Sur ce total, les patients ont payé 9,4% «de leur poche», contre 9,5% en 2008. Cette année-là avait été marquée par une hausse sensible du «reste à charge» des ménages, avec la mise en place des franchises de 50 centimes sur les boîtes de médicaments, les actes des kinés et des infirmières. En prenant davantage de recul, cette portion est stable depuis une quinzaine d'années (9,6% en 1995).
En moins bonne santé que la moyenne, et avec une consommation de soins - notamment hospitaliers - supérieure, les ménages les plus modestes sont ceux pour qui ce reste à charge est le moins élevé en valeur absolue, grâce à la CMU ou à la CMU complémentaire. En revanche, leur «taux d'effort» (part de leurs revenus dépensée pour les soins) est la plus élevée. À l'inverse, les ménages aisés ont un reste à charge élevé en valeur absolue, notamment parce qu'ils s'adressent davantage aux praticiens pratiquant des dépassements d'honoraires. Mais leur «taux d'effort» est le plus faible, compte tenu de leurs revenus.
La part de la consommation médicale prise en charge par la Sécu est stable en 2009 et s'érode sur le moyen terme, mais sans doute moins que l'imaginent les assurés. Car, si les baisses de remboursement pour les situations courantes (médicaments, consultation…) sont une réalité, tout comme la hausse des dépassements d'honoraires, la croissance des affections de longue durée (ALD, remboursées à 100%) se poursuit.

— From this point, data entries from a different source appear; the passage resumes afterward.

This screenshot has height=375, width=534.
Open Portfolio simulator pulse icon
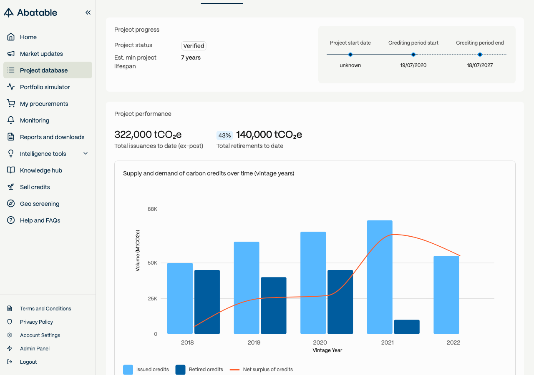(x=11, y=87)
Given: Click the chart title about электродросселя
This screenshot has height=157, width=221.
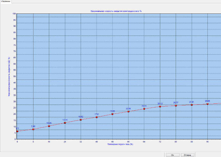Looking at the screenshot, I should pyautogui.click(x=116, y=11).
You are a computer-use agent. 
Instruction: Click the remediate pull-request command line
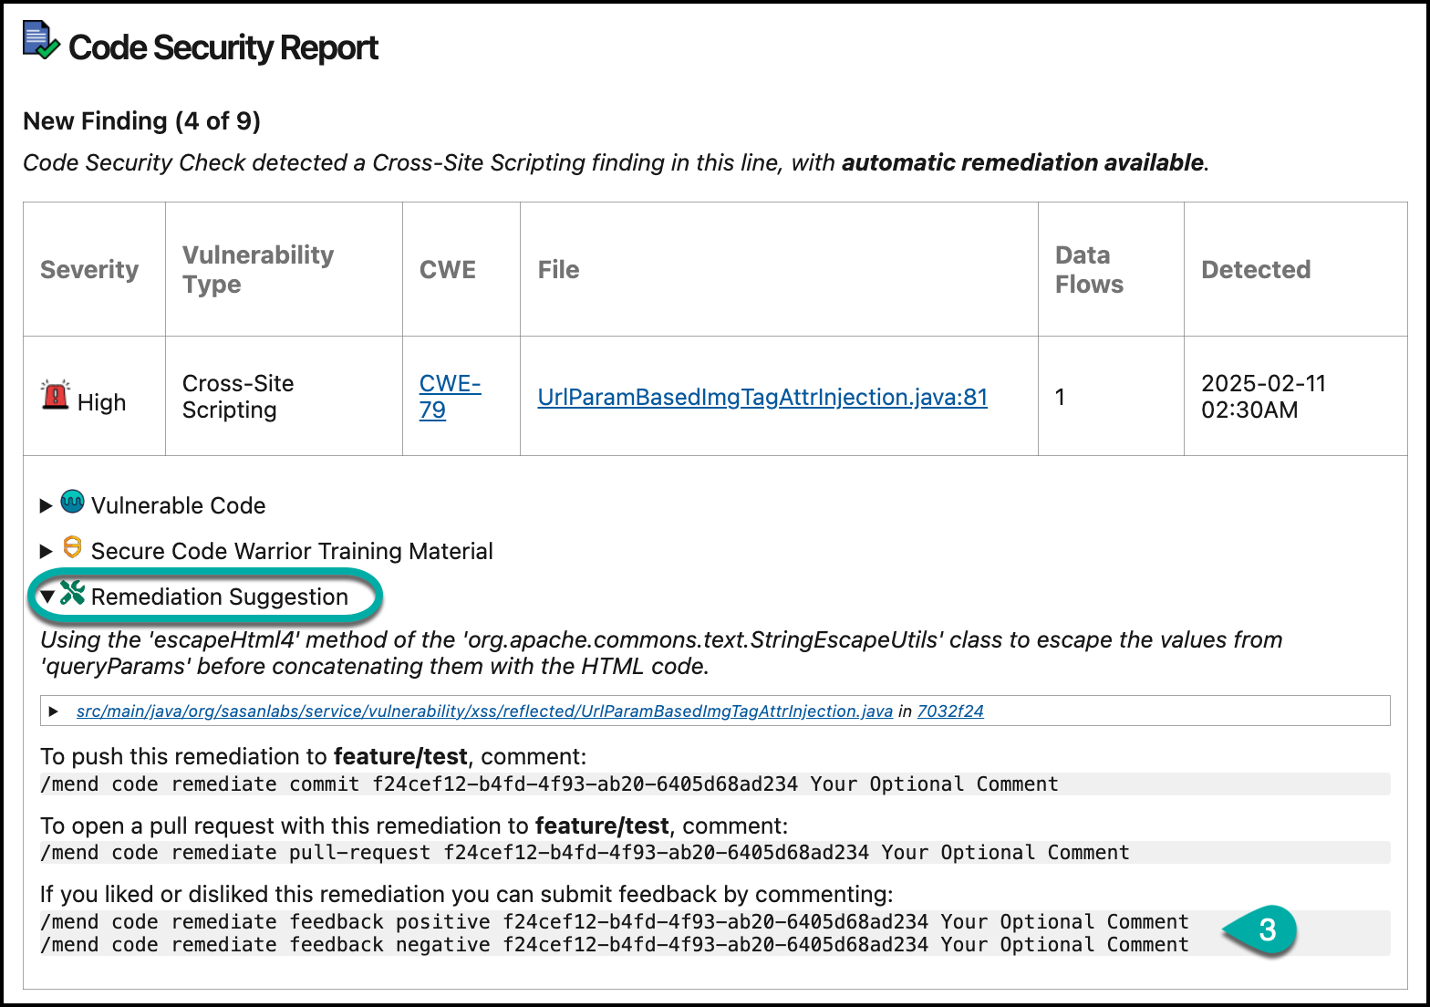click(x=585, y=853)
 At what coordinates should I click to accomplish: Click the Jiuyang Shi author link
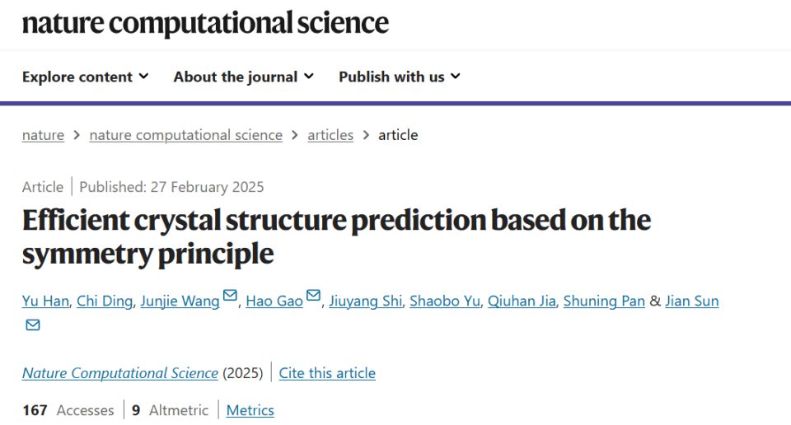(x=366, y=301)
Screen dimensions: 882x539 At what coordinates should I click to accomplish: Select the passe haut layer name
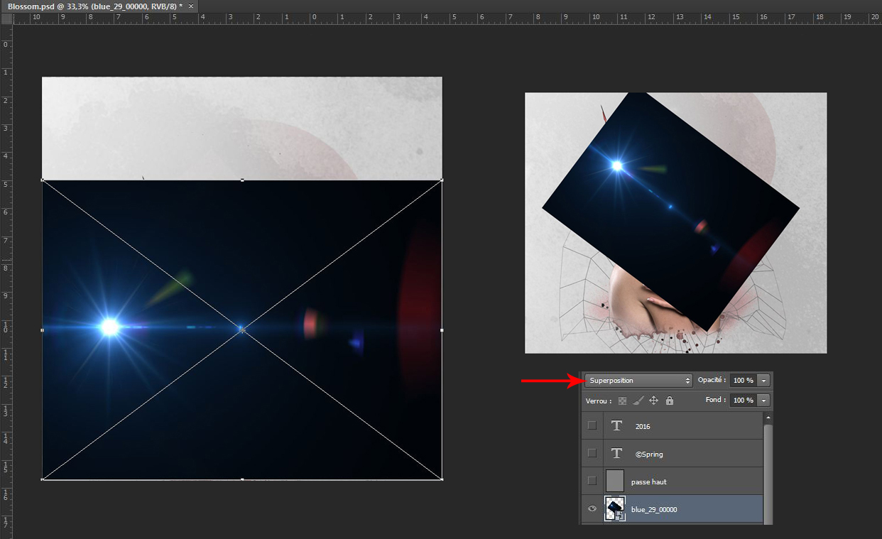coord(648,481)
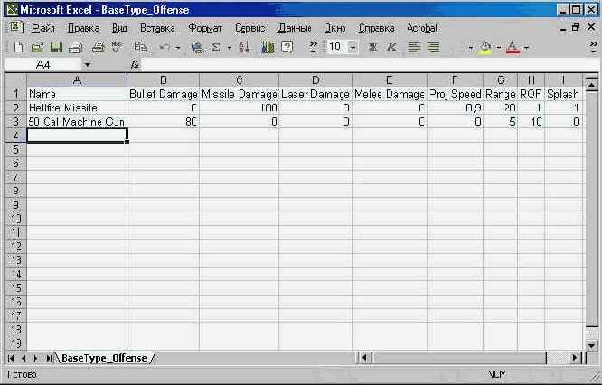
Task: Create a new workbook with the New icon
Action: point(20,47)
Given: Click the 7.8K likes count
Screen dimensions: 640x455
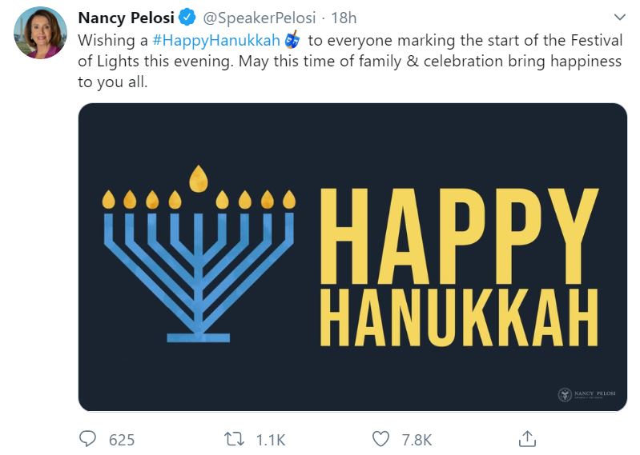Looking at the screenshot, I should point(415,439).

Au final, le taux de remboursement baisse lentement et reste élevé par rapport à nos voisins (75,5%, contre 77,1% en 1995), mais cette moyenne cache des situations très diverses.
La part des complémentaires, elle, poursuit sa progression symétrique: mutuelles, assureurs privés et institutions de prévoyance couvrent 13,8% de la consommation médicale en 2009, contre 12,2% en 1995.
Globalement, la consommation de soins et biens médicaux a représenté 175,7 milliards d'euros l'an dernier. Une hausse de 2,8% en valeur, certes inférieure à celle des années précédentes, mais une hausse tout de même. Ce qui fait dire à la commission que les dépenses médicales ont joué un rôle d'amortisseur de la crise. Si l'on ajoute à ces sommes les soins aux pensionnaires des maisons de retraite, les indemnités journalières pour arrêt maladie, la prévention, le coût de la recherche, de la formation du personnel et de la gestion du système de santé, la «dépense courante de santé» atteint 223,1 milliards, soit 11,7% du PIB.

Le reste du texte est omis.